(Exercise)
Write out the records again, exactly. Nothing may be dropped.

(Source data)
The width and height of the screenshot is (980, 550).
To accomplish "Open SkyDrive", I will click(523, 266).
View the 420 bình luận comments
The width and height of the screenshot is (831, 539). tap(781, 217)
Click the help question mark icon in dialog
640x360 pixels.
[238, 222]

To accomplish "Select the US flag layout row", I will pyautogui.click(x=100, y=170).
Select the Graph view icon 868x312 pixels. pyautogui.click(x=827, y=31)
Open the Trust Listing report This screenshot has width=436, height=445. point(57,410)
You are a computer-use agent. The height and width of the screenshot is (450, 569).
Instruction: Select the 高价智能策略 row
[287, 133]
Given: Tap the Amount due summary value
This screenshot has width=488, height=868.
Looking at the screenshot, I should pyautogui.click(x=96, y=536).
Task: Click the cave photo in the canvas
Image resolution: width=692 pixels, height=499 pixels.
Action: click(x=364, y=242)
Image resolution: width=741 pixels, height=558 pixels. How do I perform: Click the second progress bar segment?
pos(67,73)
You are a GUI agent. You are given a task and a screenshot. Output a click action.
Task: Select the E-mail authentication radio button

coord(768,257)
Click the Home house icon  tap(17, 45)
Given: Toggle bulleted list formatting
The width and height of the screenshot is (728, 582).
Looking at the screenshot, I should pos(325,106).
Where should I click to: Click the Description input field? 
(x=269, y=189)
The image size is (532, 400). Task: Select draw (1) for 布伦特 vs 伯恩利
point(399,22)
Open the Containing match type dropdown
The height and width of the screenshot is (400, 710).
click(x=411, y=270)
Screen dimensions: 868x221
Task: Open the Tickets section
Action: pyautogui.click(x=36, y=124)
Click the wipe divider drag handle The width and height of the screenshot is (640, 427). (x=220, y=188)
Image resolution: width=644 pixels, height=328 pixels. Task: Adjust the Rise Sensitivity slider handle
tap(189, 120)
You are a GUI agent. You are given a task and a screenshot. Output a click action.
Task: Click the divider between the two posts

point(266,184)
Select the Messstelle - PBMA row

(Task answer)
The width and height of the screenshot is (980, 550).
To accomplish "Open SkyDrive", I will click(523, 266).
View the 420 bình luận comments
The width and height of the screenshot is (831, 539). tap(781, 217)
Click the help question mark icon in dialog
640x360 pixels.
[238, 222]

To accomplish "Select the US flag layout row", I will pyautogui.click(x=100, y=170).
Select the Graph view icon 868x312 pixels. pyautogui.click(x=827, y=31)
Open the Trust Listing report This screenshot has width=436, height=445. point(57,410)
You are a computer-use agent. The height and width of the screenshot is (450, 569).
Instruction: Select the 高价智能策略 row
[287, 133]
Given: Tap the Amount due summary value
This screenshot has width=488, height=868.
Looking at the screenshot, I should pyautogui.click(x=96, y=536).
Task: Click the cave photo in the canvas
Image resolution: width=692 pixels, height=499 pixels.
Action: click(x=364, y=242)
Image resolution: width=741 pixels, height=558 pixels. How do I perform: Click the second progress bar segment?
pos(67,73)
You are a GUI agent. You are given a task and a screenshot. Output a click action.
Task: Select the E-mail authentication radio button

coord(768,257)
Click the Home house icon  tap(17, 45)
Given: Toggle bulleted list formatting
The width and height of the screenshot is (728, 582).
Looking at the screenshot, I should pos(325,106).
Where should I click to: Click the Description input field? 
(x=269, y=189)
The image size is (532, 400). Task: Select draw (1) for 布伦特 vs 伯恩利
point(399,22)
Open the Containing match type dropdown
The height and width of the screenshot is (400, 710).
click(x=411, y=270)
Screen dimensions: 868x221
Task: Open the Tickets section
Action: pyautogui.click(x=36, y=124)
Click the wipe divider drag handle The width and height of the screenshot is (640, 427). (x=220, y=188)
Image resolution: width=644 pixels, height=328 pixels. Task: Adjust the Rise Sensitivity slider handle
tap(189, 120)
You are a GUI agent. You are given a task and a screenshot. Output a click action.
Task: Click the divider between the two posts

point(266,184)
Select the Messstelle - PBMA row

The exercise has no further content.